When I was small, school field trips were not the rarity they are today. My favorite trip was always to San Diego's Museum of Man. The exhibit I most looked forward to wasn't inside the museum but sitting under an umbrella on the front steps. The tortilla lady! Twenty five cents would get me two tortillas with butter and salsa plus a tortilla making demonstration, which mesmerized me. I can still remember her technique.
Those field trips were, perhaps, the first indication that I would grow up to be a foodie and not an anthropologist after all.
Homemade corn tortillas
-makes 8-10 tortillas
Equipment: large mixing bowl, pan for cooking tortillas (not a non-stick! cast iron would be perfect), measuring cups, small bowl for hands, damp clean dishcloth, two quart size ziplock type bags, rolling pin, spatula
Ingredients:
- 3 cups masa harina (I buy it; can be made if you have a flat stone or a grain mill handy)
- warm water
- that is all.
- Pour masa into large bowl, add warm water, a small amount at a time, mixing together with your hands until you have a slightly wet dough that doesn't easily stick to your fingers (actually quite wet in comparison with other doughs). Cover with a damp dishcloth and allow to sit for 10 minutes or so, this helps soften the masa so the tortillas aren't too grainy.
- Keep a small bowl of water at your work area for dipping your hands. Wet hands and roll the amount of dough that fits into the palm of your hand between two cupped hands until you have a perfect ball. Do all the dough this way and keep balls covered with damp dishtowel while rolling others out.
- Preheat dry (no oil or butter) pan on medium/high on stovetop.
- With wet hands, squeeze ball slightly between them, turn and squeeze again to flatten slightly.
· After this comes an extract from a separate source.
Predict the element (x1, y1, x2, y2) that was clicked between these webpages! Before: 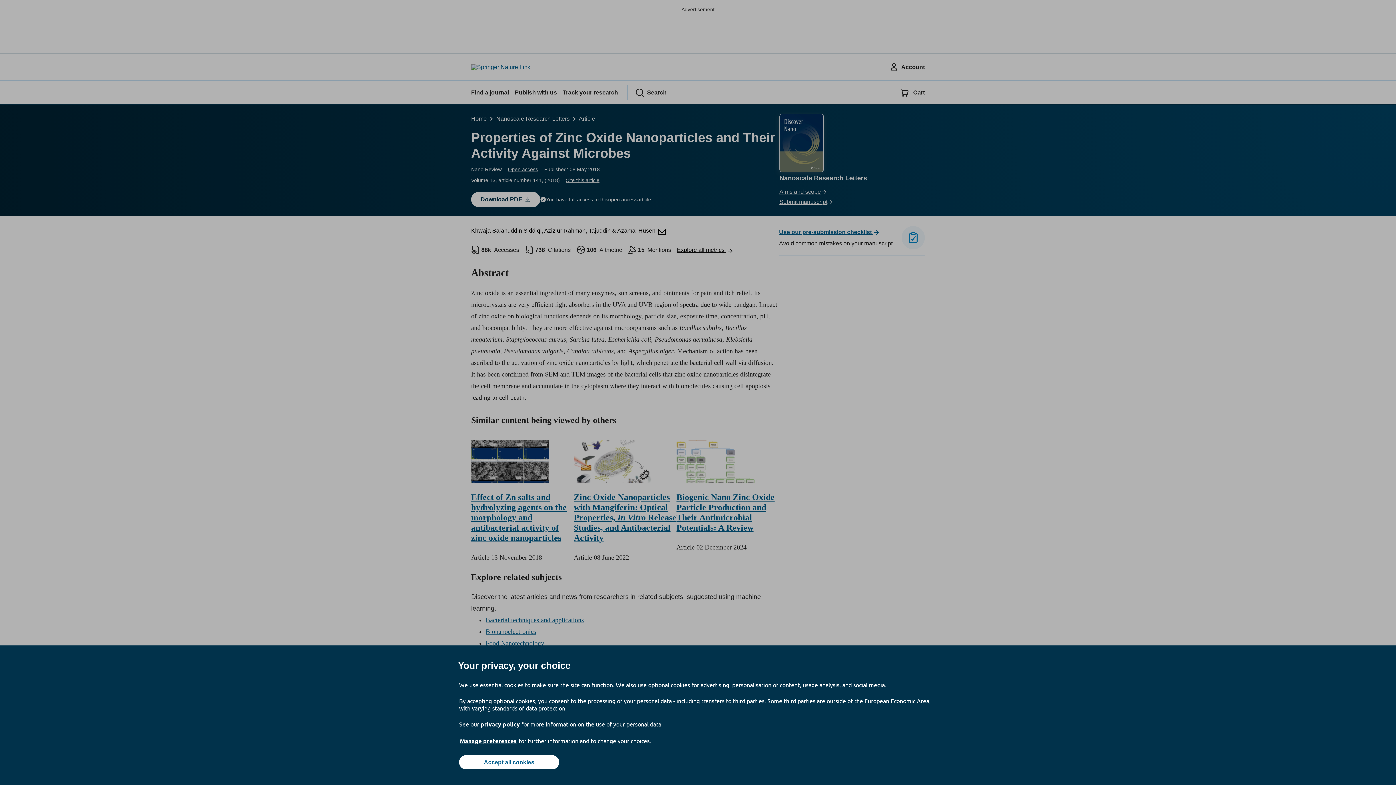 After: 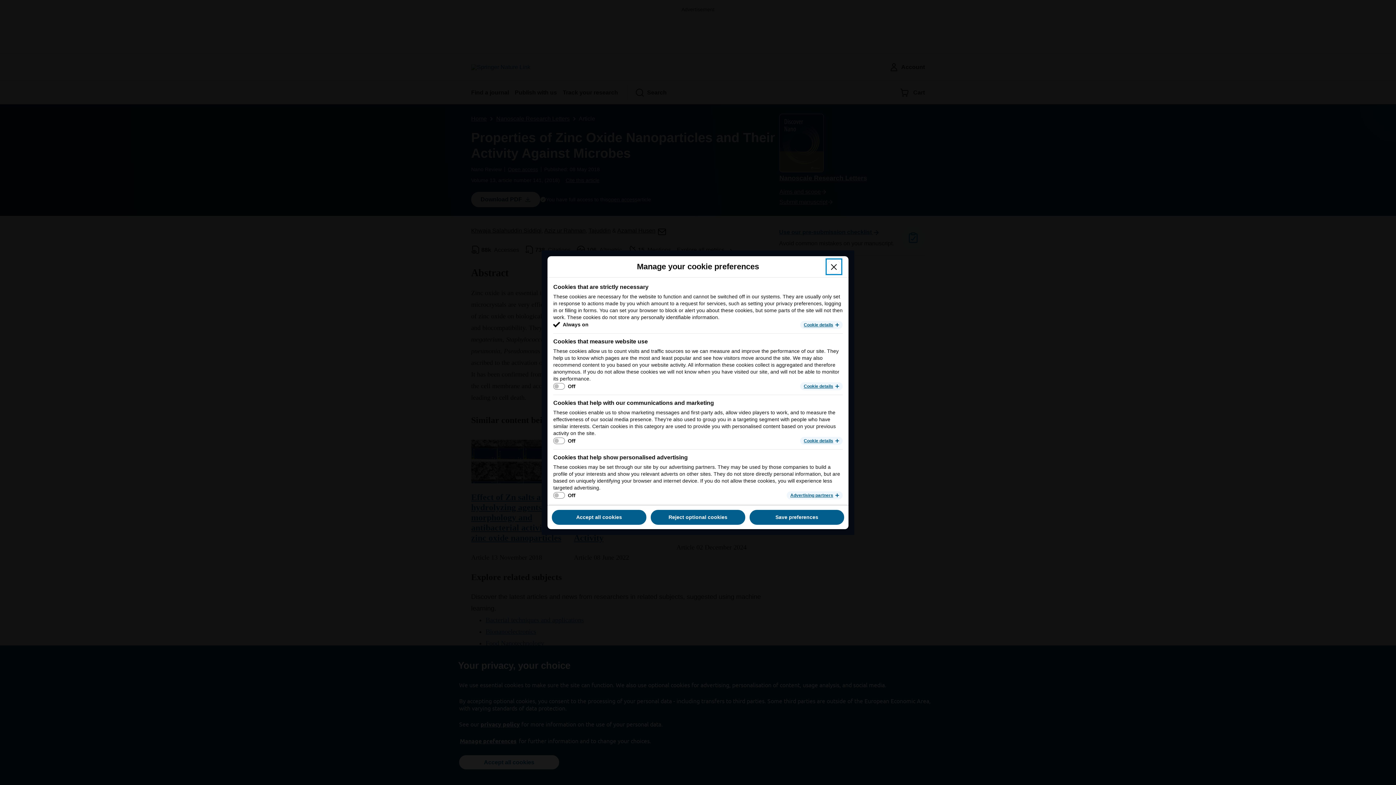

- Place flattened ball on top of one ziplock bag, place the other on top, and roll out with a similar technique as a pie crust and to a similar thickness.
- Cook in pan a couple at a time, flipping then flattening with spatula, a minute or two on each side. Tortillas are done when you notice the color become more white than yellow and can see air pockets begin to form. To be sure, you better just taste one!
- Set aside and wrap in a towel until serving. Can be refrigerated and reheated, will keep about a week, but they'll never last that long.
-I spelled out the technique in a pretty detailed way here purposely. I've made many a lumpy tortilla in my life before getting them just right. While the tortilla lady never used ziplock bags, this is the only way I've found that works without the tortillas sticking.
As an aside, I just googled the tortilla lady. If you're ever in San Diego, she's still there at the Museum of Man but she's been promoted to an indoor space (maybe to attract visitors like me to pay the entrance fee?) and now charges 50 cents per.